INSTRUCTIONS FOR THE TASK: Your result should be the lines holding the word "target", copied from the entries below.

(Beginning of DATASET CONTENT)

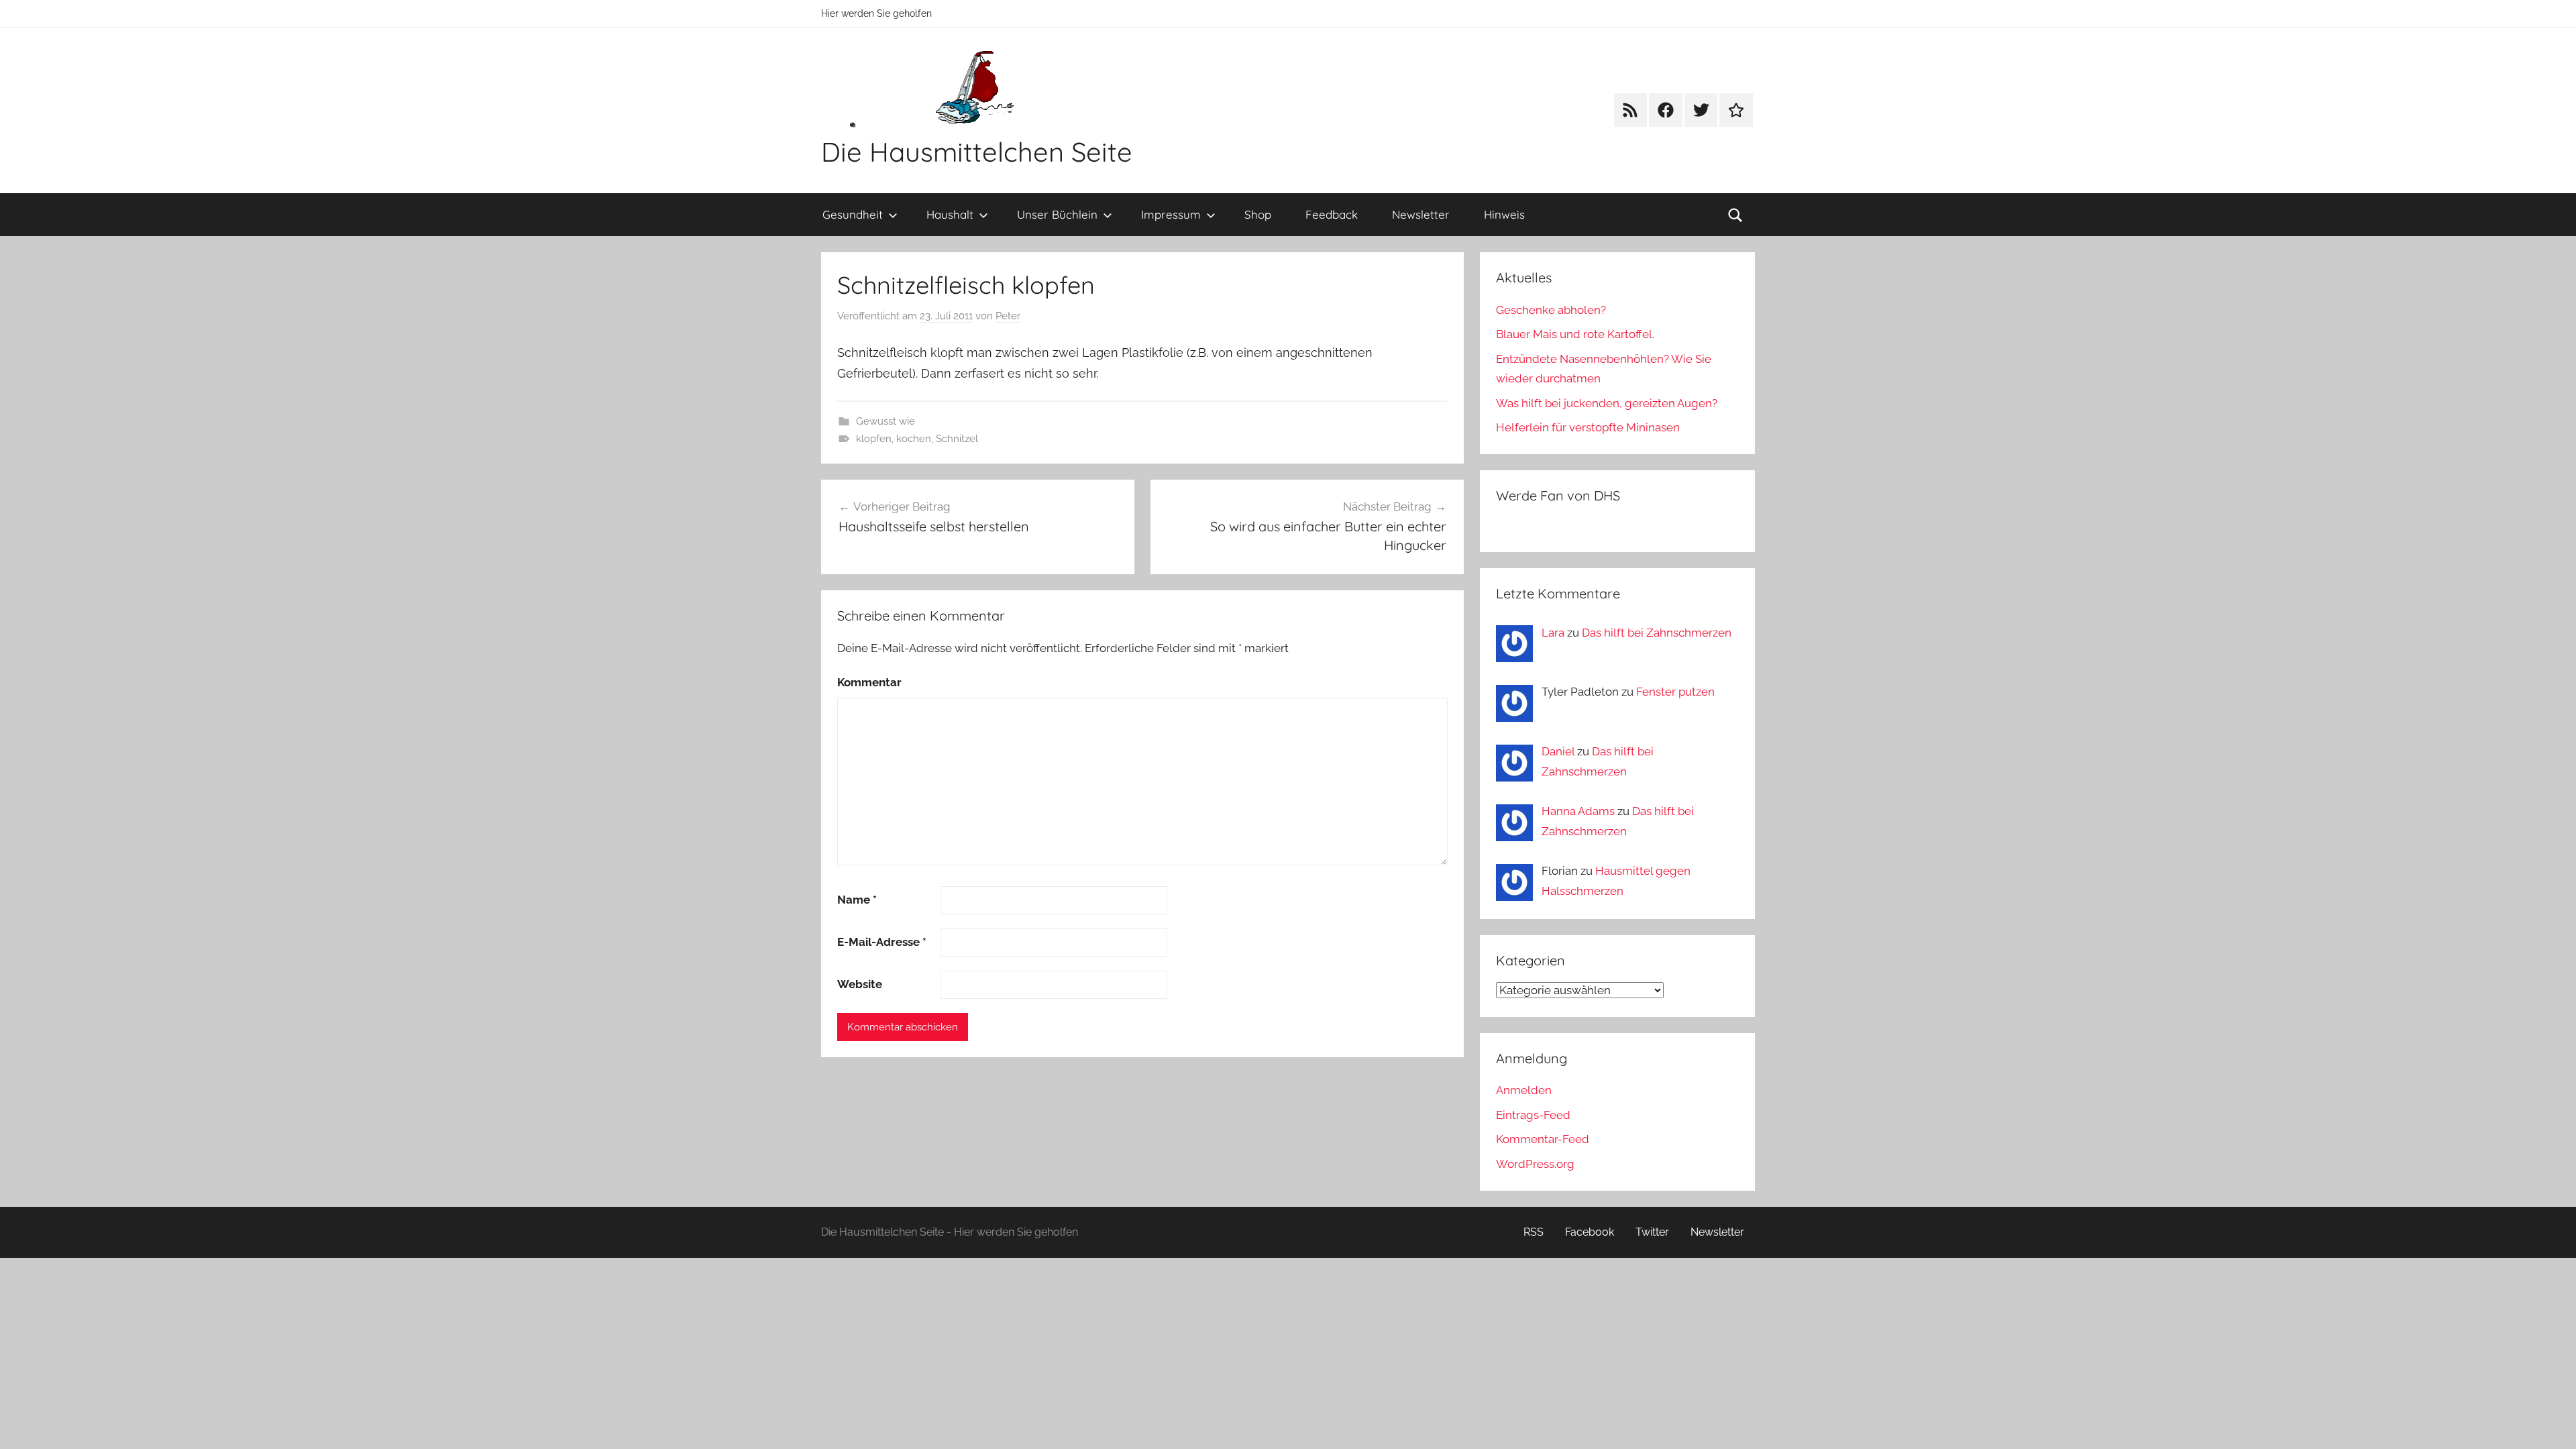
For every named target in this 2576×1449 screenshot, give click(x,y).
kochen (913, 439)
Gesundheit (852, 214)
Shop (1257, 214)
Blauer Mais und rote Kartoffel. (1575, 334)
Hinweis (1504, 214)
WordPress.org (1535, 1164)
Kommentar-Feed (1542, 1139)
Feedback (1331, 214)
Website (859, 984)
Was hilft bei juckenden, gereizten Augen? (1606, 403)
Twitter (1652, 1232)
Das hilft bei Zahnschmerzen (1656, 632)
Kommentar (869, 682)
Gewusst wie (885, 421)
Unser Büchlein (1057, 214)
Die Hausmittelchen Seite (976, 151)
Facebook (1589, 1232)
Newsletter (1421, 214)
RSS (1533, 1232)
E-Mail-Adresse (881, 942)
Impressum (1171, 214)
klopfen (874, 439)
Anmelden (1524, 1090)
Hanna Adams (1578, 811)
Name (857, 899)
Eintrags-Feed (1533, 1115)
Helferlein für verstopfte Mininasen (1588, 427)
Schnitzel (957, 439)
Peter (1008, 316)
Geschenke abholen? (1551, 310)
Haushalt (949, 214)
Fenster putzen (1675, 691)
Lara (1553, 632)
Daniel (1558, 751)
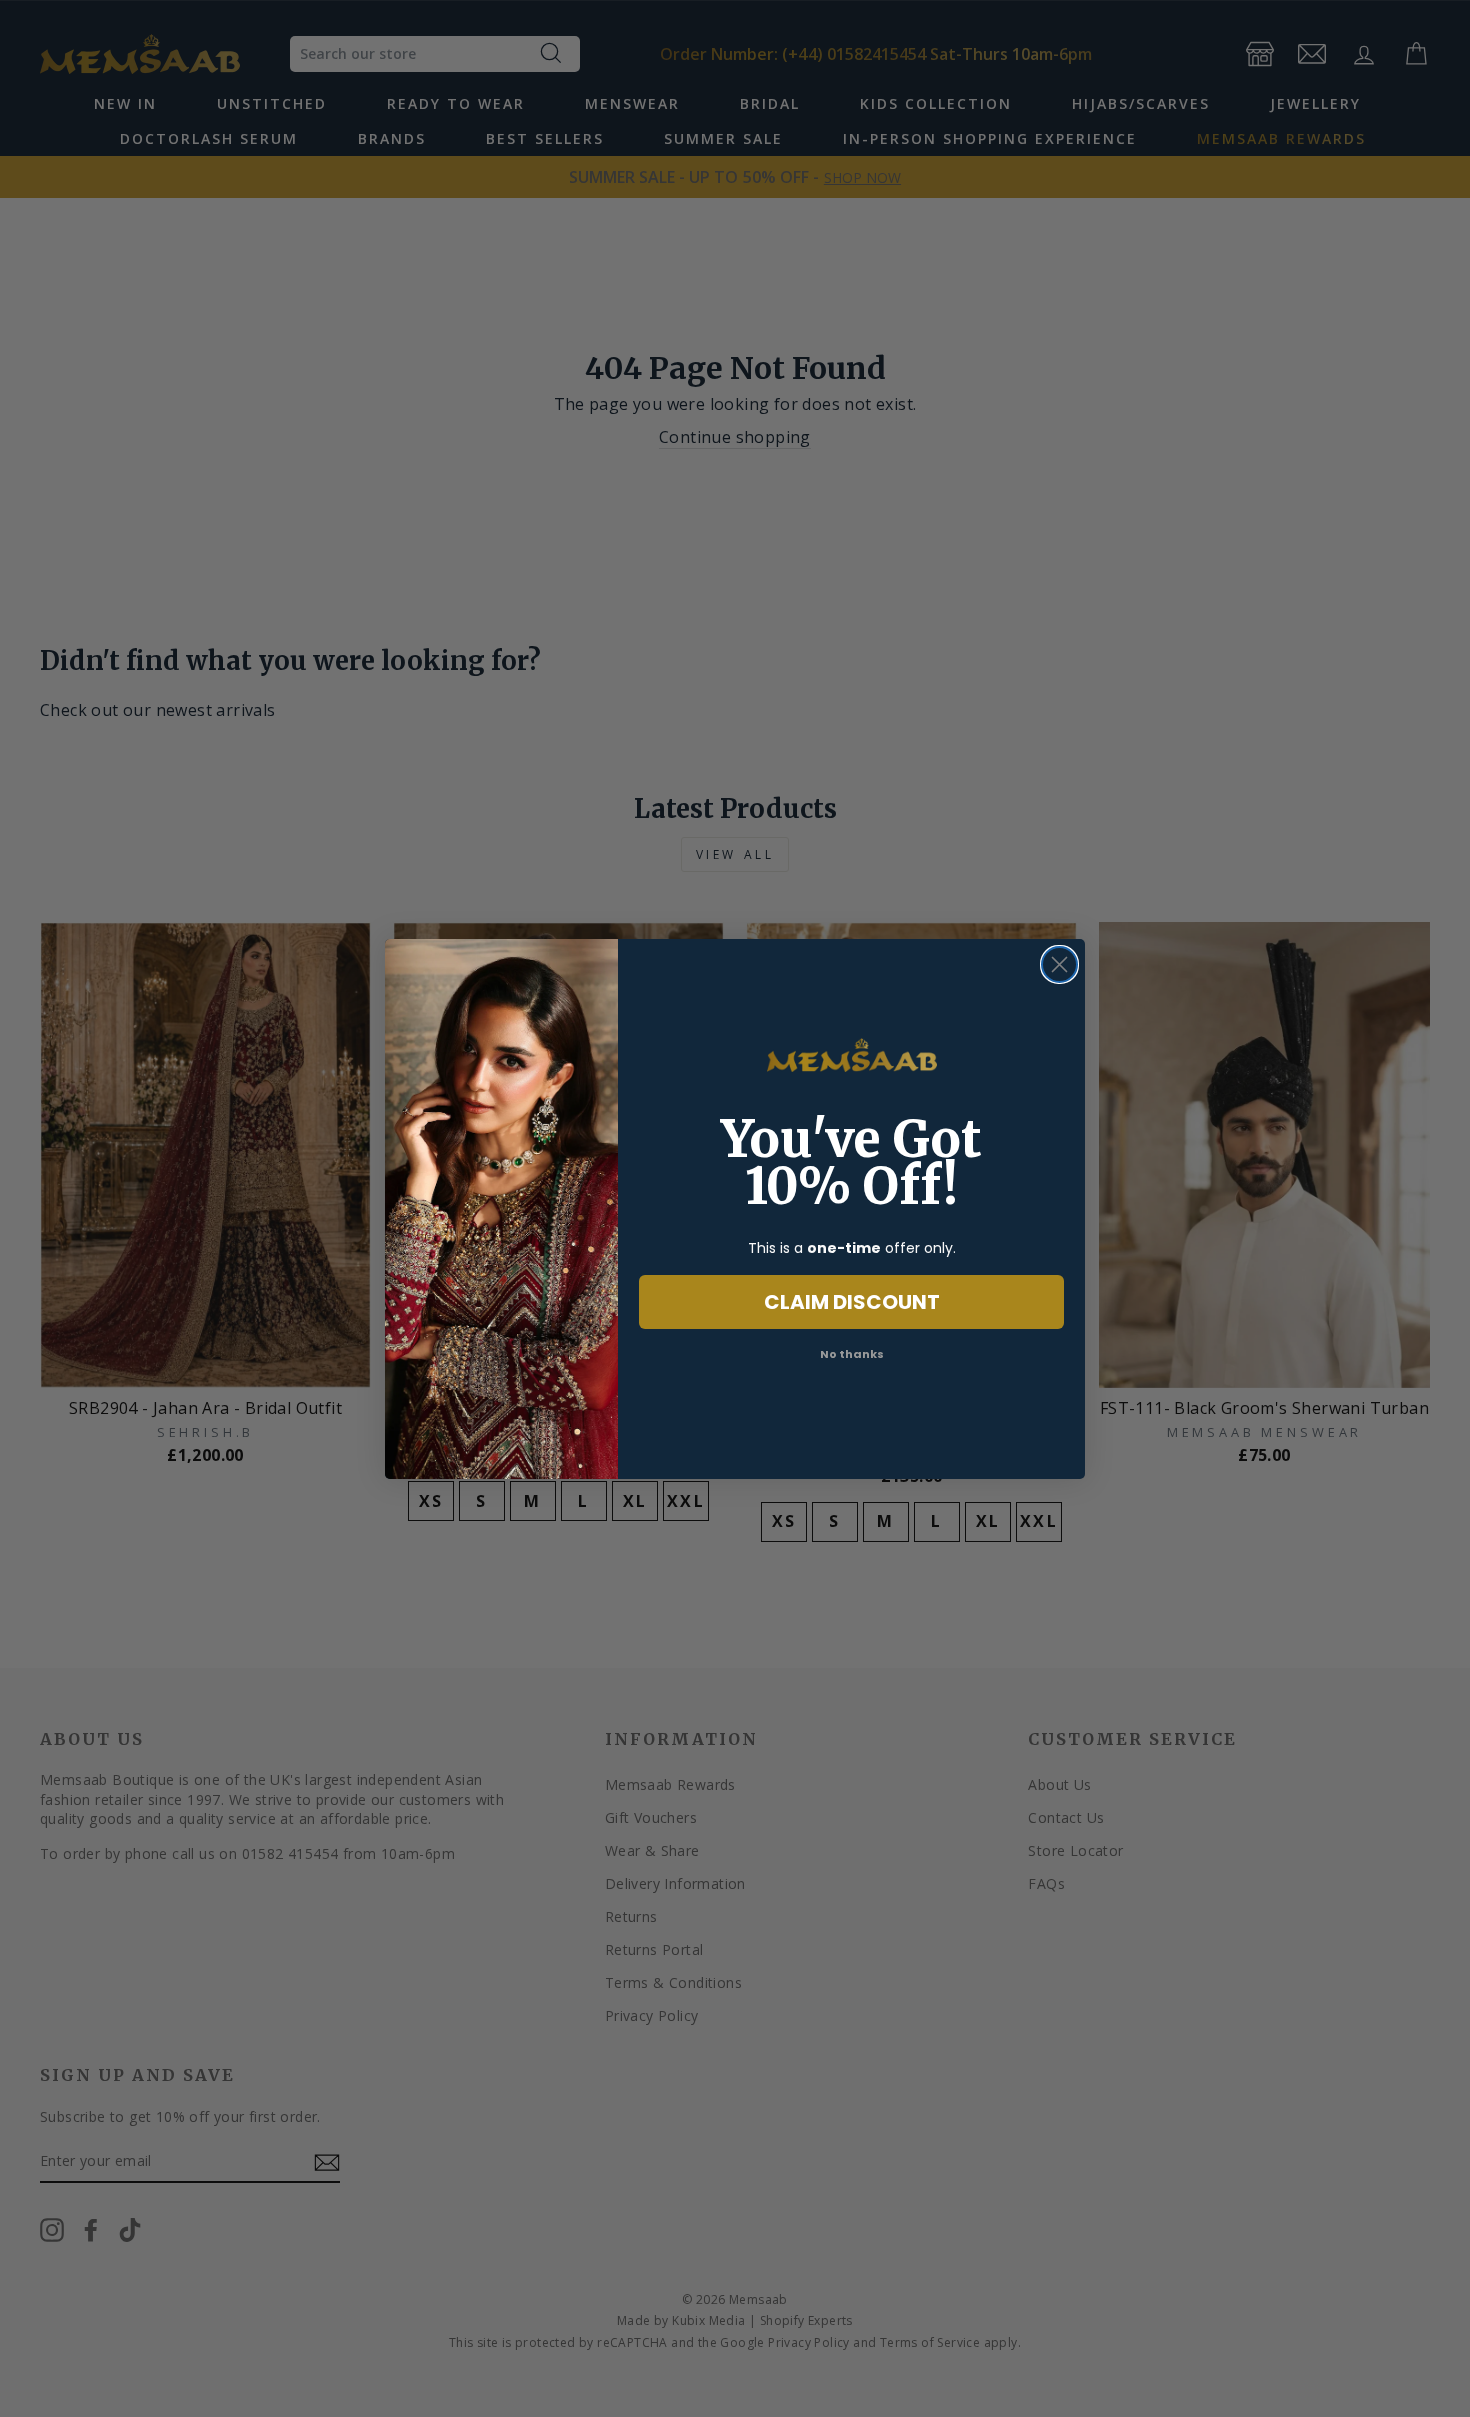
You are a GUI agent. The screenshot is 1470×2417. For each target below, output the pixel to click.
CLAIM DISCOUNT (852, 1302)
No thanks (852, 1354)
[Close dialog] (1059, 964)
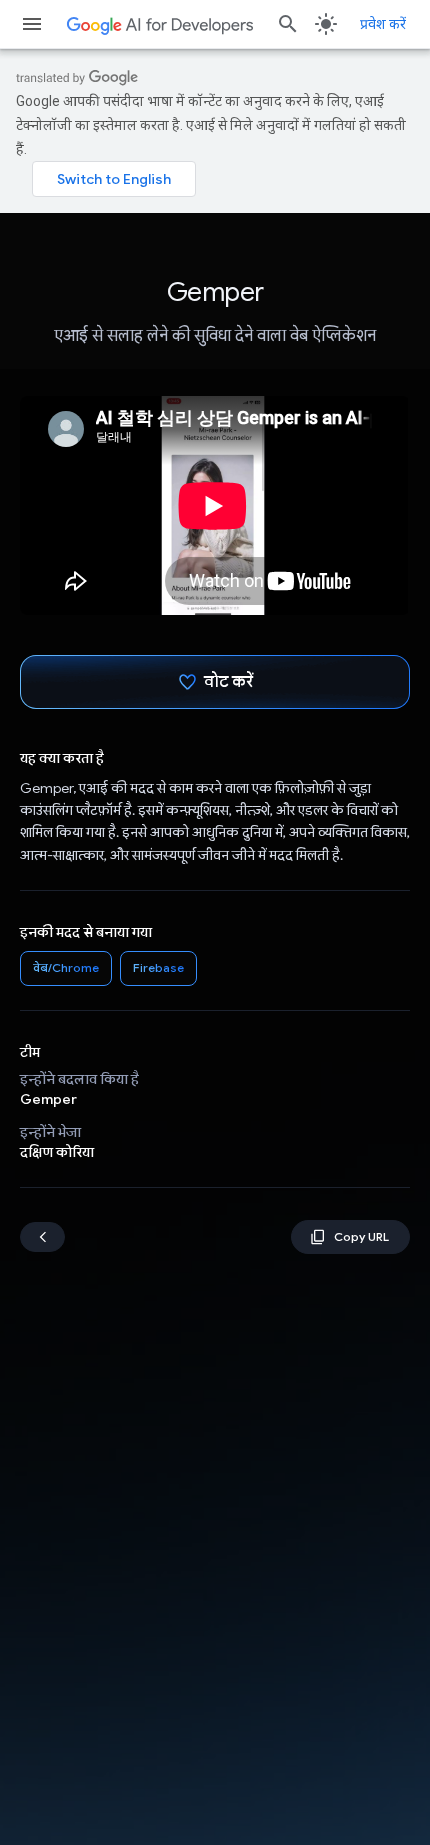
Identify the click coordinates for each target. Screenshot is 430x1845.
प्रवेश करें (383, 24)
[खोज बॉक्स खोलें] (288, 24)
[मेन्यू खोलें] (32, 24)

(End of DATASET CONTENT)

SOLUTION TO THE EXERCISE:
For every named target in this 2576×1449 screenshot, give click(x,y).
You are a GUI agent. The screenshot is 1470×2417. For each target below, output the pixel to click.
Identify the click coordinates for each target. Screenshot is 430x1845.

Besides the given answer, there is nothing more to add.